CULTURA

Se il capitalismo perde la bussola

Una delle poche certezze di questa crisi è che nessuno ha ricette – più o meno magiche – per uscirne. Nella navigazione a vista qualche punto di riferimento può essere costituito da riflessioni come quelle che Guido Rossi pubblica ogni domenica sulla prima pagina del Sole 24 Ore, raccolte nel volumetto Capitalismi. Articoli non semplici a una lettura troppo veloce, ma che hanno il merito di offrire un punto di vista competente e diverso rispetto alla superficialità che troppo spesso caratterizza gran parte dell’informazione economica italiana.

Si comprende così che le teorie di Thomas Hobbes o di Bacone, piuttosto che le riflessioni prese dallo Zibaldone di Leopardi, non debbano necessariamente essere confinate ai discorsi astrusi di pochi specialisti, ma possano offrire chiavi di lettura preziose per la situazione attuale. Visto che sono pur sempre le idee, come diceva Keynes, a condizionare l’attività umana. La crisi attuale è data anzitutto da una inadeguatezza degli strumenti interpretativi consolidati, a partire dal capitalismo inteso come ideologia. E qui Rossi non ha dubbi: oggi concetti come quelli di deregulation e di liberalizzazione sono oggetto di una vera e propria idolatria (gli “idola fori” baconiani). Meri fantasmi a cui ormai sempre più ci si aggrappa per giustificare gli abusi e le inerzie della situazione attuale.  

Il grande problema è quello dei rapporti tra economia, democrazia e diritto. Chi viene prima? Qui Rossi è netto: è compito della democrazia “favorire i cittadini rispetto ai creditori”. Nello stato attuale invece, dominato dagli interessi di pochi rispetto alle esigenze di molti, lo squilibrio verso il mercato è talmente accentuato da minare le basi stesse dello stato democratico.  Quello che rischia di allargarsi è “lo spread tra debito e democrazia”, come recita il titolo di un editoriale del professore milanese. Un esempio è offerto dal vincolo al pareggio di bilancio, inserito quest’anno nella Costituzione a causa delle pressioni internazionali – precisamente tedesche – praticamente senza un dibattito pubblico degno di questo nome. Oppure si può citare il paradosso incredibile per il quale i contribuenti – anche e soprattutto i più poveri – stanno pagando per salvare le banche attraverso le tasse che i governi usano per tappare i buchi di bilancio creati dalla speculazione.

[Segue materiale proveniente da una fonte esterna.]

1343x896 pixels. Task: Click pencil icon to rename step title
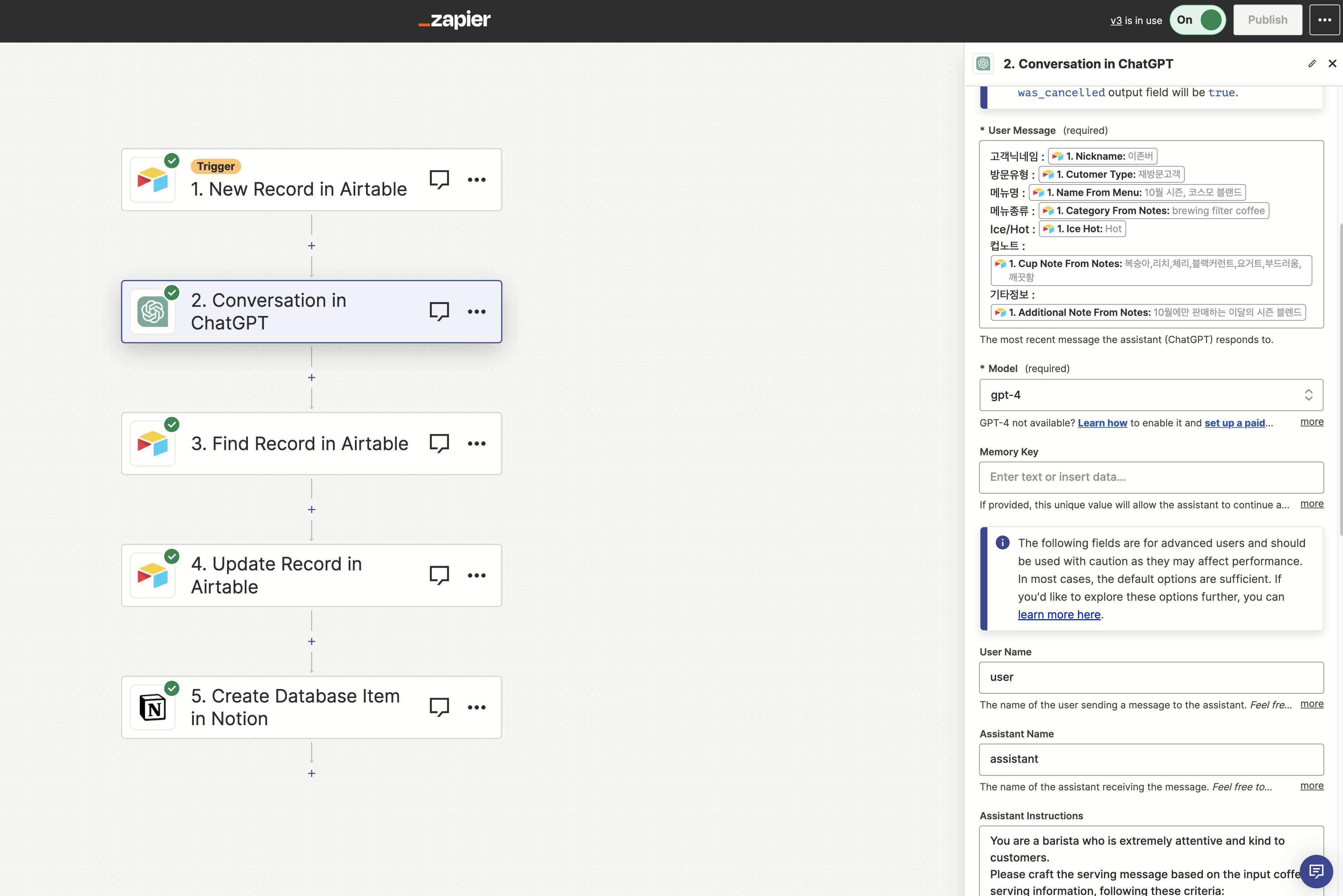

Quello è che emerge è la deriva di un capitalismo privato della sua base storica ed eziologica – che Max Weber identificava nella Riforma protestante, altri nelle rivoluzioni illuministiche – e ridotto alla cieca bramosia di denaro. Un’aurea sacra fames tanto più distruttiva quanto più è lasciata a se stessa, staccata dall’economia reale. In questa situazione il ricatto continuo e opprimente dei grossi speculatori internazionali rischia di trasformarsi in uno stato “Stato di eccezione” di sapore schmittiano, che in nome dell’economia – o meglio: della tutela dei guadagni di pochi – sospenda lo stato di diritto inteso come emanatore di leggi giuste, ispirate al bene comune. La risposta, a parere di Rossi, può essere solo nella direzione di una maggiore integrazione europea e soprattutto di una maggiore democrazia, con la creazione di una costituzione europea che opponga il diritto alla forza bruta dei mercati.